Primary Cell Culture of Central Neurocytomas.
- Author:
Seung Joon LEE
1
;
Jeong Eun KIM
;
Sun Ha PAEK
;
Hansoo Michael KEYOUNG
;
Dong Gyu KIM
;
Hee Won JUNG
Author Information
1. Department of Neurosurgery, Seoul National University College of Medicine, Seoul, Korea. paeksh@snu.ac.kr
- Publication Type:In Vitro ; Original Article
- Keywords:
Central neurocytoma;
Primary cell culture;
Neural stem cell
- MeSH:
Cells, Cultured;
Cytoplasm;
Epidermal Growth Factor;
Fibroblasts;
Humans;
Neural Stem Cells;
Neurocytoma*;
Neurons;
Nitrogen;
Primary Cell Culture*
- From:Journal of Korean Neurosurgical Society
2003;34(3):238-244
- CountryRepublic of Korea
- Language:Korean
-
Abstract:
OBJECTIVE: The authors examine the characteristics of primary cell culture of central neurocytomas to discern the clues concerning the tumor origin. METHODS: Tumor cells of central neurocytomas from nine patients were cultured in 10% Dulbeco's Modified Essential Medium(DMEM)(eight) and in M21 media including basic Fibroblast Growth Factor(bFGF) and Epidermal Growth Factor(EGF)(one).
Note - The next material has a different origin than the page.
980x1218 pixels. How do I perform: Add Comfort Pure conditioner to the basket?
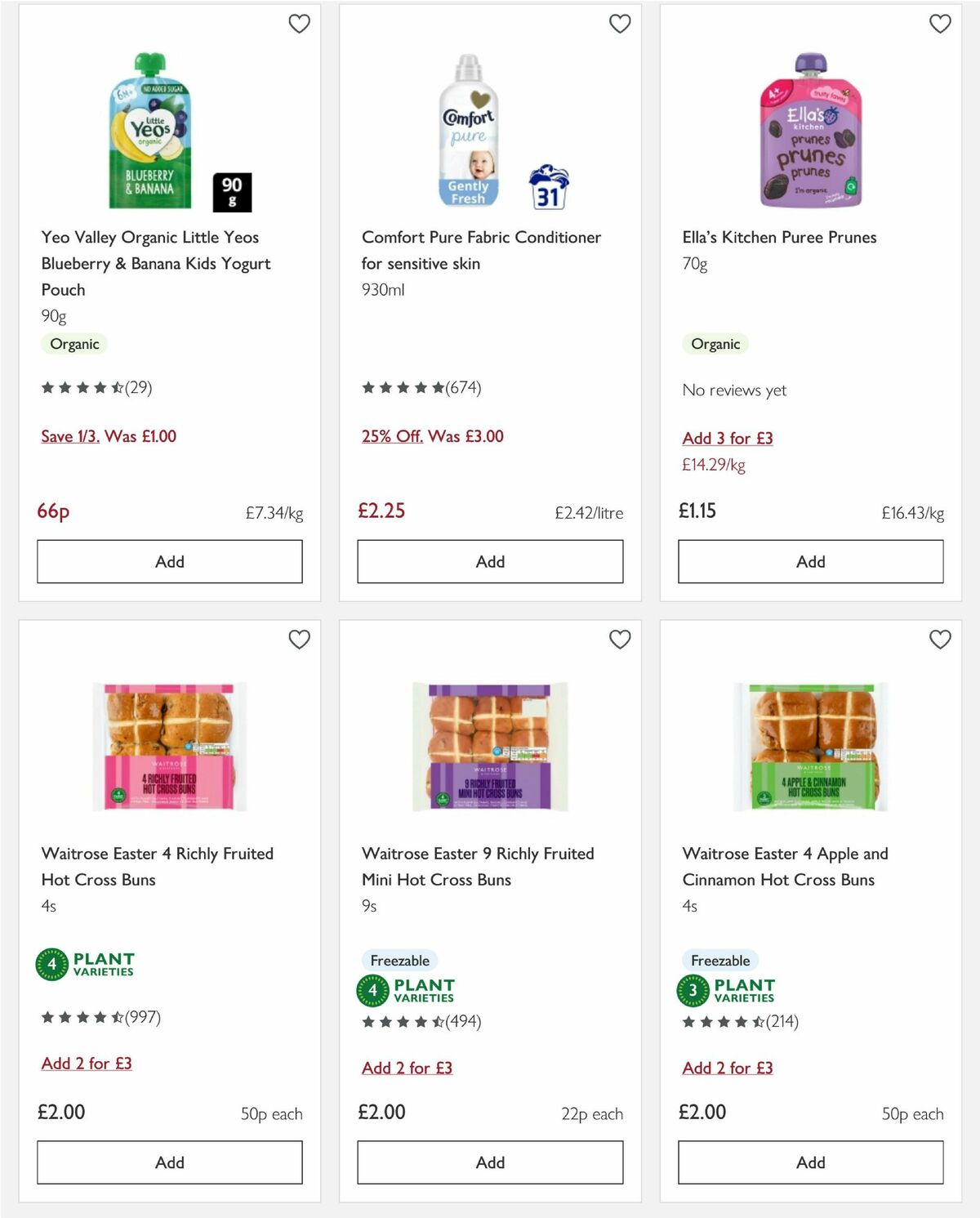[x=490, y=561]
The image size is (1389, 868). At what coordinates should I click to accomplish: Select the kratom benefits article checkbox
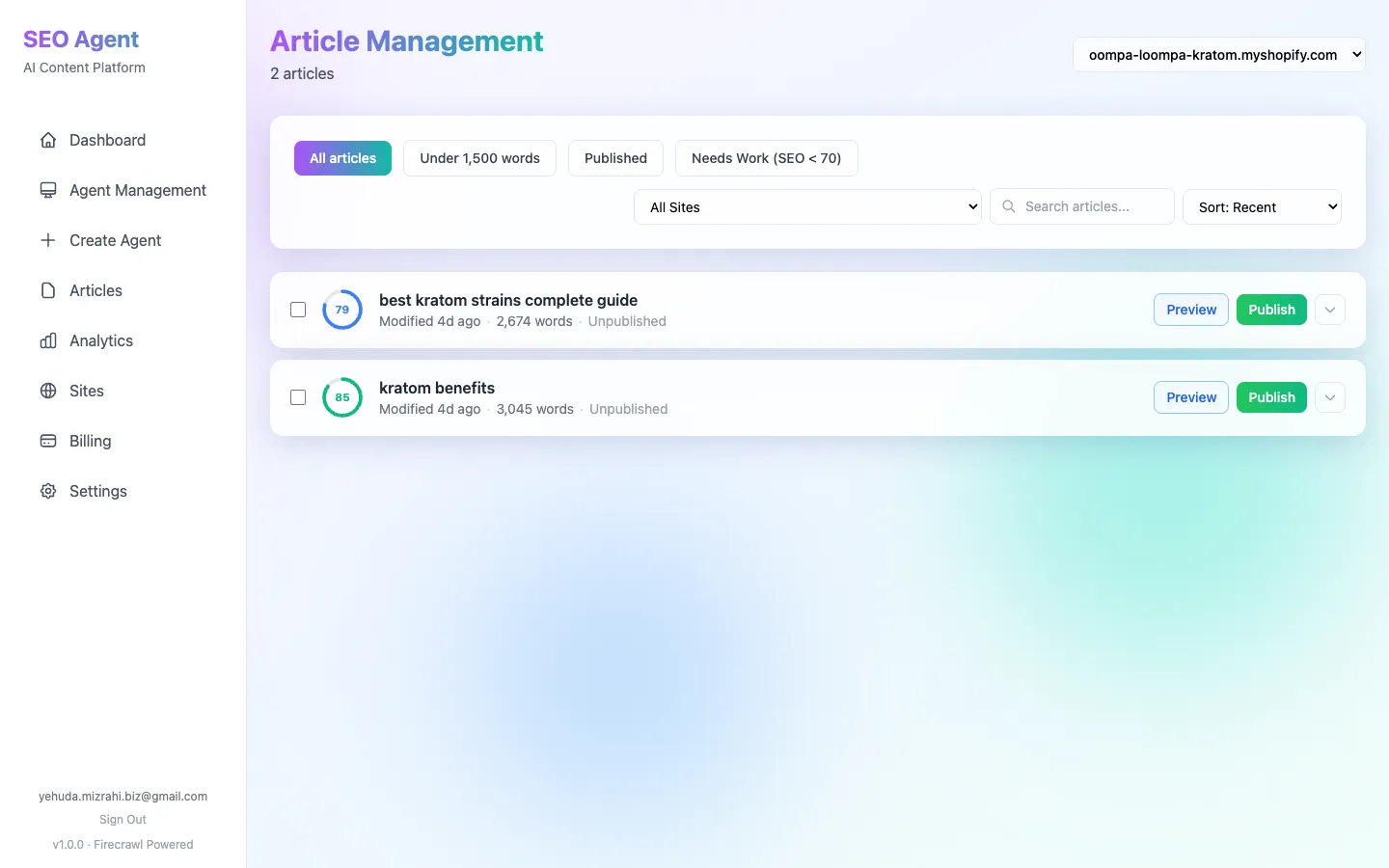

The cultured cells had been stored in liquid nitrogen at the end of each passage, which were thawed and subcultured in one to three months. Morphological changes were chron-ologically examined under a phase contrast microscope. Immunocytochemical(ICC) stainings and Electron Microscopic(EM) examinations were performed in the early and late phases of the cultures to characterize the biological properties of the cultured cells. RESULTS: Within one to three days of primary culture, sprouting of cytoplasmic processes was observed with the size of the cells and the cytoplasmic processes increased. The cells stored from the liquid nitrogen showed the similar morphology to their original one before the storage within two to three days after thawing. ICC stainings of the cells cultured in 10% DMEM demonstrated dual differentiation. The cultured cells were positive for neuronal markers in the early stages and gial markers in the late stages. An EM study demonstrated both neuronal and glial differentiation regardless of the culture stages. The cells cultured in M21 including bFGF & EGF generated neurospheres and expressed the early neuronal protein, BIII-tubulin and a glial marker, GFAP. CONCLUSION: The central neurocytoma might therefore be a neoplasm of ventricular zone neural stem cells, multipotential when removed in vitro.